Les larmes que le cadet du groupe tentait de retenir depuis de longues secondes parvinrent finalement à rompre les digues les contenant et il s'effondra sans prévenir contre le chasseur, de violents sanglots secouant son corps alors que ses mains venaient agripper sans réfléchir la chemise sous ses doigts. Dean se figea, son rythme cardiaque augmentant brusquement sous le toucher imprévu, avant qu'il ne vienne entourer doucement le fils de Mme Tran de ses bras, le serrant avec fermeté contre lui.

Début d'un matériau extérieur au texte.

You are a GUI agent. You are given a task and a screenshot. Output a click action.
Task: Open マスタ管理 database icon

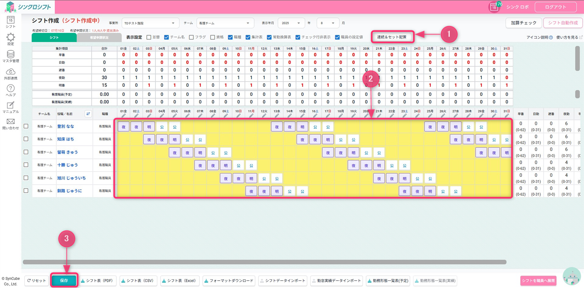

Sa main droite vint se glisser à l'arrière de son crâne sans réfléchir, caressant gentiment ses boucles noires, alors qu'il posait son menton sur sa tête. Ce n'était pas réellement une surprise que le gosse craque; il s'y attendait depuis un certain temps déjà, et les derniers évènements avaient été la goutte de trop. La mort de sa petite amie sous ses yeux, celle de sa mère, les Leviathians, l'année passée à être torturé par Crowley puis à le fuir pour être repris, la pression même de sa nature de prophète... C'était un miracle qu'il n'ait pas pété une durite avant. Il n'a pas mérité ça. La rage qui couvait en lui devant tout ce que le benjamin avait enduré se ralluma brusquement, et un besoin violent de protéger celui qu'il considérait comme son autre petit frère se réveilla en lui. C'était le même sentiment qui l'habitait quand il regardait Sammy, ou quand il apercevait Charlie. Cette nécessité d'être assuré que sa famille irait bien. Que personne ne leur ferait de mal. Il savait que c'était un vœu pieux, mais il ne pouvait s'empêcher de se battre pour le rendre effectif. Il avait trop perdu. Trop souffert. Peu importait que ceux qu'il aimait ne soient pas toujours de son sang. La famille ne s'arrêtait pas qu'au sang, c'était au moins une chose dont le combattant était certain au milieu de tout ce merdier monstre qu'était sa vie. Elle se constituait de tous les êtres qui avaient combattu à ses côtés, tous ceux qui avaient un jour illuminé son cœur par leur présence et allégé une part de sa souffrance.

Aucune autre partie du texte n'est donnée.